Senga came across the littered camp. ‘The cart’s all loaded, Col,’ he called. ‘Are you about ready?’

Kalten stood up. ‘Any time you are, Senga,’ he replied, pulling his half-cooked chicken off the spit and going to join his new-found friend. ‘I’m getting bored just sitting here counting trees.’

It took the two of them about three hours to reach Natayos, since there is no real way to hurry an ox. The trail was fairly well traveled, and it wound around through the jungle, following the course of least resistance.

‘There it is,’ Senga said as the cart jolted through a ford that crossed a narrow stream. He pointed across the stump-dotted clearing at an ancient city, a ruin so old that the passage of centuries had rounded down the very stones. ‘Stay close to me when we get there, Col. There are a couple of places we have to keep away from.
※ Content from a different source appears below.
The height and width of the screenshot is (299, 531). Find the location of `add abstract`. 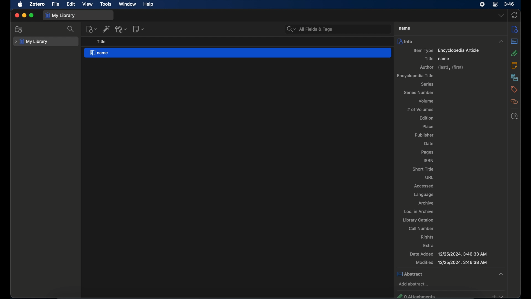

There’s one building right near the gate that they really don’t want anybody to go near.’

‘Oh?’ Kalten said, squinting at the mossy ruin ahead. ‘What’s inside that makes them so touchy?’

‘I haven’t the faintest idea, and I’m not curious enough to risk my health by asking.’

‘Maybe the building’s their treasure house,’ Kalten speculated. ‘If this army’s as big as you say, they’ve probably picked up quite a bit of loot.’

Senga shrugged. ‘It could be, I suppose, but I’m not going to fight all those guards just to find out. We’re here to sell beer, Col. We’ll get a goodly share of their treasure that way, and it’s not as risky.’

‘But it’s so honest,’ Kalten objected, grinning. ‘Isn’t honest work immoral for people like us?’

Senga laughed and tapped the ox’s rump with the long, slender stick he carried. The creaking cart jolted over the uneven ground toward the moldering walls.

‘Ho, Senga!’ one of the slovenly guards at the gate greeted Kalten’s friend. ‘What kept you? It’s been as dry as a plate of sand since the last time you left.’

‘You fellows are overworking my brewer,’ Senga replied. ‘He can’t keep up with the demand. We have to let the beer age a little while before you drink it. Green beer does funny things to a man’s guts.’

‘You haven’t raised your prices again, have you?’

‘No. Same price as before.’

‘Ten times what you paid for the beer in the first place, I’ll wager.’

‘Oh, not quite that much. Where do you want me to set up?’

‘Same place as last time. I’ll pass the word, and they’ll start lining up.’

‘I want some guards this time, Mondra,’ Senga told him. ‘I don’t want another riot when the last cask runs dry the way there was last week.’

‘I’ll see to it. Save some for me.’

The ox-cart clattered through the gate and into a wide street where most of the moss had been worn off the cobblestones. A great deal of work had clearly taken place here in Natayos in the past few years. The squared-off stones of the broken walls had been rather carelessly re-stacked and then shored up with peeled log braces. Long-vanished roofs had been replaced with crude thatching made of tree-limbs, providing nesting sites for raucous tropical birds, and here and there blackened piles of half-burned trees and bushes marked the places where indifferent workmen had attempted to dispose of the mountains of brush that had been cleared from the streets and houses. The men living here lounged idly in the streets. There were Elenes from Astel, Edom, and Daconia, as well as Arjunis and Cynesgans. They were a roughly dressed, unshaven lot who showed no signs that they even knew the meaning of the word ‘discipline’.

‘What price are you getting for this?’ Kalten asked, patting one of the beer barrels in the cart.